Task item: Go through the entries below and pick out every line with "home".

Task data:
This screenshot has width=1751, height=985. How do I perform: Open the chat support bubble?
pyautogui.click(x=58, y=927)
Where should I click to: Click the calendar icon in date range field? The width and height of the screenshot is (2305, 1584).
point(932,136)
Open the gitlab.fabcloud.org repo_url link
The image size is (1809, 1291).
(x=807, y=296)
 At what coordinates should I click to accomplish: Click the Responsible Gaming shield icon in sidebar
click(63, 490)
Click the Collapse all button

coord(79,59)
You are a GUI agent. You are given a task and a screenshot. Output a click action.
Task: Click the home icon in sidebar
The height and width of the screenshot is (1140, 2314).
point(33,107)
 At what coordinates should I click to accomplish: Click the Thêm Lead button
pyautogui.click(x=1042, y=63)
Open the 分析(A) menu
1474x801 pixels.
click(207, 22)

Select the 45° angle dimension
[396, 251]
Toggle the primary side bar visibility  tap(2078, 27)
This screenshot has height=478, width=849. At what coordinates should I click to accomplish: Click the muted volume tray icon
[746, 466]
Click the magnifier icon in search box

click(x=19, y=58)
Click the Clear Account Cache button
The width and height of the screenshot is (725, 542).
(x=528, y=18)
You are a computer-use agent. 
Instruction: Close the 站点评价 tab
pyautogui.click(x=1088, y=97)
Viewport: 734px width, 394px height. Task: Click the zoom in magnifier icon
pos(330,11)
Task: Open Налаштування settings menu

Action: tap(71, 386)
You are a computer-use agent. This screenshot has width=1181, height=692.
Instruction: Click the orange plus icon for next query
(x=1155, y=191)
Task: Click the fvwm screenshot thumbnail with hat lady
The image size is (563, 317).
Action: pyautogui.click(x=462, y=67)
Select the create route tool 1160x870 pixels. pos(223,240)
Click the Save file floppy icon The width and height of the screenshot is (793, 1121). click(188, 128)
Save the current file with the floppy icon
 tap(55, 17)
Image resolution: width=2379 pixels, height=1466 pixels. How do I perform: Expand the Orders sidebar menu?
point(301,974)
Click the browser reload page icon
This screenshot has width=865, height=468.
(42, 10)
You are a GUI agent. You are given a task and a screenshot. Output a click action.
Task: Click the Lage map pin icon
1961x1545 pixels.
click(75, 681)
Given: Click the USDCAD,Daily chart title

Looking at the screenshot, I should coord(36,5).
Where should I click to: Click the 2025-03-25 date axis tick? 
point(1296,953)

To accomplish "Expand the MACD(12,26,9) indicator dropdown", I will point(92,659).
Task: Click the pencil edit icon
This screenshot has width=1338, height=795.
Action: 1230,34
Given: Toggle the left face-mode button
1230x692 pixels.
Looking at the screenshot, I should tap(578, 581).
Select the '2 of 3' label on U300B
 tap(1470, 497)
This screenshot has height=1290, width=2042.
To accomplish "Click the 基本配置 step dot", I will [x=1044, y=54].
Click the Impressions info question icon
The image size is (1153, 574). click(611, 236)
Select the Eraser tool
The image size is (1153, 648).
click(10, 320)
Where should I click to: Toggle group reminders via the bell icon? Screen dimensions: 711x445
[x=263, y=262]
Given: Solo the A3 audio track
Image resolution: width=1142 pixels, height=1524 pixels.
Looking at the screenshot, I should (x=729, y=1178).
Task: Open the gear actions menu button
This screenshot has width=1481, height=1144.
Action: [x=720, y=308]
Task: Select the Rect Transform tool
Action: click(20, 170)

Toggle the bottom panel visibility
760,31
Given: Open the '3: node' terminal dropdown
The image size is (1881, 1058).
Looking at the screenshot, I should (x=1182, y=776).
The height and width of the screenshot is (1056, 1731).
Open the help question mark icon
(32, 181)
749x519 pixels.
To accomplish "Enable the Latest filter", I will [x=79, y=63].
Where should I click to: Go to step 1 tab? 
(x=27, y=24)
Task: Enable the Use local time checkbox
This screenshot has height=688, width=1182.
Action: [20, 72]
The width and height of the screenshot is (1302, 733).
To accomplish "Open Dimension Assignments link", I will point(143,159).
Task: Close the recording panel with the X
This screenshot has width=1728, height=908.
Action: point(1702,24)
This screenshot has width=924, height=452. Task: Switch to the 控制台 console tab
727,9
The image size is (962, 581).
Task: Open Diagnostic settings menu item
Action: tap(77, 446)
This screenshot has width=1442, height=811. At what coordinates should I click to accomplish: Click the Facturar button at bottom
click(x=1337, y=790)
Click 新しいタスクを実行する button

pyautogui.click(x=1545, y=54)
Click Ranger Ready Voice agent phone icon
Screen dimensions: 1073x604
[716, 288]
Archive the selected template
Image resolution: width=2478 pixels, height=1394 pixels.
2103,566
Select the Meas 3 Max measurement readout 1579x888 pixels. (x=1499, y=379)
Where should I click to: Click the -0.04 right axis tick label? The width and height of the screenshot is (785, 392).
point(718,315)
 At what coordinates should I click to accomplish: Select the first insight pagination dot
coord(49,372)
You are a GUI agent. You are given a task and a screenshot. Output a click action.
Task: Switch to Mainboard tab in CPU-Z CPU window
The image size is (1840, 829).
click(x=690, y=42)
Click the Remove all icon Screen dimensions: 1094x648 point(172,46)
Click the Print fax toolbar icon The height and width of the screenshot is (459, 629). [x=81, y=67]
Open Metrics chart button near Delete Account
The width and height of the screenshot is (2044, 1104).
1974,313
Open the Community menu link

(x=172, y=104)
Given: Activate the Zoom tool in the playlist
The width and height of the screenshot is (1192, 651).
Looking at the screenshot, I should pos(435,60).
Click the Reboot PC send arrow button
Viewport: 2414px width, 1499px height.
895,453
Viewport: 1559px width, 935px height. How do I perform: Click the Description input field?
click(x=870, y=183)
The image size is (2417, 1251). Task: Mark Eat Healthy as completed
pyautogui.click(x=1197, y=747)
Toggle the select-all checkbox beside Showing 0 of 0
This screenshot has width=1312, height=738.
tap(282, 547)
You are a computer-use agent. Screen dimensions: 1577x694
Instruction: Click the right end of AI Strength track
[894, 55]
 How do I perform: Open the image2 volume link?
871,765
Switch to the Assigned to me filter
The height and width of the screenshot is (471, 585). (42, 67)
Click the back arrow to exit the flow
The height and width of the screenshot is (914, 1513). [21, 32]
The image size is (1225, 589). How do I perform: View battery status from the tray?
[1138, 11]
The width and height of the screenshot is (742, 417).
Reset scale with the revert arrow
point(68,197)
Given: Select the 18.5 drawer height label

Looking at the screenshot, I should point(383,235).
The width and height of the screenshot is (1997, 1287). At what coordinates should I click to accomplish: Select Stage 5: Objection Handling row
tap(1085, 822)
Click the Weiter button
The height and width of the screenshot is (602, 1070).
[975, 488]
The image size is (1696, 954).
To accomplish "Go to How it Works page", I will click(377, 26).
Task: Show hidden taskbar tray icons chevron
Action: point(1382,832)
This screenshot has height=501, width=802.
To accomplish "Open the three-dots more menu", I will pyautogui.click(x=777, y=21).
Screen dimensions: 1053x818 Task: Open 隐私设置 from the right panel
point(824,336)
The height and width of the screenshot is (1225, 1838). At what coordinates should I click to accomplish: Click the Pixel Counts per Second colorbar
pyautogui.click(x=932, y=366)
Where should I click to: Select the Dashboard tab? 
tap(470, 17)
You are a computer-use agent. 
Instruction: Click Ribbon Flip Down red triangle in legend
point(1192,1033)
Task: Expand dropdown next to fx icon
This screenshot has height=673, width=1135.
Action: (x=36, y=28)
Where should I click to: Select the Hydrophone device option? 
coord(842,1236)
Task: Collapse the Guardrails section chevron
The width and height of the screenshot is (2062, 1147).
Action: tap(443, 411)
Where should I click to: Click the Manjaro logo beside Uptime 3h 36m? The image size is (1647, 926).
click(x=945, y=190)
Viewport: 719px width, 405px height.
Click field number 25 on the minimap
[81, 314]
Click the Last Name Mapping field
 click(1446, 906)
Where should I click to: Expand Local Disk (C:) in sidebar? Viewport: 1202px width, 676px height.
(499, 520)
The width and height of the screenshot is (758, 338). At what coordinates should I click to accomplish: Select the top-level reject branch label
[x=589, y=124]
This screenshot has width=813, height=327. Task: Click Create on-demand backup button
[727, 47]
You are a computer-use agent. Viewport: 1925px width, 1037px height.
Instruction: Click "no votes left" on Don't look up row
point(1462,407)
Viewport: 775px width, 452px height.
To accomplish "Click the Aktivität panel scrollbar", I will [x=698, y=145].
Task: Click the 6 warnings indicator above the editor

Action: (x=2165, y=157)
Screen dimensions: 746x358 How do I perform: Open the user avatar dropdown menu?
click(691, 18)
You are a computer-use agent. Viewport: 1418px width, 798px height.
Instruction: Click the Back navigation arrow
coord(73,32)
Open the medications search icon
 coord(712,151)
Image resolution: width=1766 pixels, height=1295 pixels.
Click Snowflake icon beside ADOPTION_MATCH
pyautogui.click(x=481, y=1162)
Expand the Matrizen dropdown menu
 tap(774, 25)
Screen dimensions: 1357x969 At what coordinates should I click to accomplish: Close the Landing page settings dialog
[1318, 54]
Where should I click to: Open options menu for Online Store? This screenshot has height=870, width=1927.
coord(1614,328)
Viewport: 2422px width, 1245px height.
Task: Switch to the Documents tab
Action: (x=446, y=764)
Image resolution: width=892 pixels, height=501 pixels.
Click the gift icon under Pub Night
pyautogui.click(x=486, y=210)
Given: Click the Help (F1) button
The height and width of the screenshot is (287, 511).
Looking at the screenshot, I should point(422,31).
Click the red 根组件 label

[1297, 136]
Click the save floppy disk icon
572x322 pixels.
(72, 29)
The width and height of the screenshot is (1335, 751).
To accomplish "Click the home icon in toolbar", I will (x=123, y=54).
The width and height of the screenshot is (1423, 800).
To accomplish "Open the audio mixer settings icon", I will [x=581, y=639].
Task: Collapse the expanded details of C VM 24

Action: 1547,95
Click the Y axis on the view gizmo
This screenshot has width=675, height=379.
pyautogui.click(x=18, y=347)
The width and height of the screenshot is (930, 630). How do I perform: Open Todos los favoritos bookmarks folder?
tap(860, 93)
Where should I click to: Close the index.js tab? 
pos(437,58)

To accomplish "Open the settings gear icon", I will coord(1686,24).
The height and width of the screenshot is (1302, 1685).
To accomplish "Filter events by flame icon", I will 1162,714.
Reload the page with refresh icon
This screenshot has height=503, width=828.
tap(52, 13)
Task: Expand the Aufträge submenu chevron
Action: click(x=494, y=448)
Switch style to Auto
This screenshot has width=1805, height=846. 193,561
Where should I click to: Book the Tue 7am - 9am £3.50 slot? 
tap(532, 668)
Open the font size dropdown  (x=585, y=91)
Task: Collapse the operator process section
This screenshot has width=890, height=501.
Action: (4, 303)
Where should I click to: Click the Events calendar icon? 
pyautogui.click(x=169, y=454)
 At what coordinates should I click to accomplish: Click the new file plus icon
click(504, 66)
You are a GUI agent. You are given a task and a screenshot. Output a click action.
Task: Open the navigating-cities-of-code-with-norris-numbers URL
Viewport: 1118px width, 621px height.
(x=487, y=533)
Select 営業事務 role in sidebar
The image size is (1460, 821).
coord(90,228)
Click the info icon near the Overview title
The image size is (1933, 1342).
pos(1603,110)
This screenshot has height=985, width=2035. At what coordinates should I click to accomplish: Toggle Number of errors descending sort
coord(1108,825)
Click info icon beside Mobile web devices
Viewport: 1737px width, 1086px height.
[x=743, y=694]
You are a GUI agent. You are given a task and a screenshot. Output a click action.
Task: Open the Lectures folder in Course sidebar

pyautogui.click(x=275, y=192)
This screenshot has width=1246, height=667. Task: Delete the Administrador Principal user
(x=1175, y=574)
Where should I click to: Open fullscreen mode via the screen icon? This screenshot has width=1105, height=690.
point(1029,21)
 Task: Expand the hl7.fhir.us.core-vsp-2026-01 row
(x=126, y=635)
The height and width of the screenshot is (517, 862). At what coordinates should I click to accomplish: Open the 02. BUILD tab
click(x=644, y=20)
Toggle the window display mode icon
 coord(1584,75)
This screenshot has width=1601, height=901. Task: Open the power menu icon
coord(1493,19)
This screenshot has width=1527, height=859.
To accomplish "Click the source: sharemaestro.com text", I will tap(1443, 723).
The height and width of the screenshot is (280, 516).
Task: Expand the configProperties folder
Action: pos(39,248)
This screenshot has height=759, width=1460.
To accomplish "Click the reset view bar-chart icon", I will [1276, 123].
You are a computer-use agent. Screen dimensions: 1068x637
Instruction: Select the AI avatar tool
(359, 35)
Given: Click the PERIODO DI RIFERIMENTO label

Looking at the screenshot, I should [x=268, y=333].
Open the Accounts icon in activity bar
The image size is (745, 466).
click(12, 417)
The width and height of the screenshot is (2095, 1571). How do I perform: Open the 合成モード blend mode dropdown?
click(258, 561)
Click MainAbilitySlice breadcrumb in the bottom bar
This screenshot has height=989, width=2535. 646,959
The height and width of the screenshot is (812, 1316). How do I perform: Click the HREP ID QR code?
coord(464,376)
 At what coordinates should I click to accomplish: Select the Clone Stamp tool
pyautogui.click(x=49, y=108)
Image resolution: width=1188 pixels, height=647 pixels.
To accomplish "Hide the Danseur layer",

Answer:
Task: Click the home icon in sidebar
To accomplish "Click the home icon in toolbar", I will (x=123, y=54).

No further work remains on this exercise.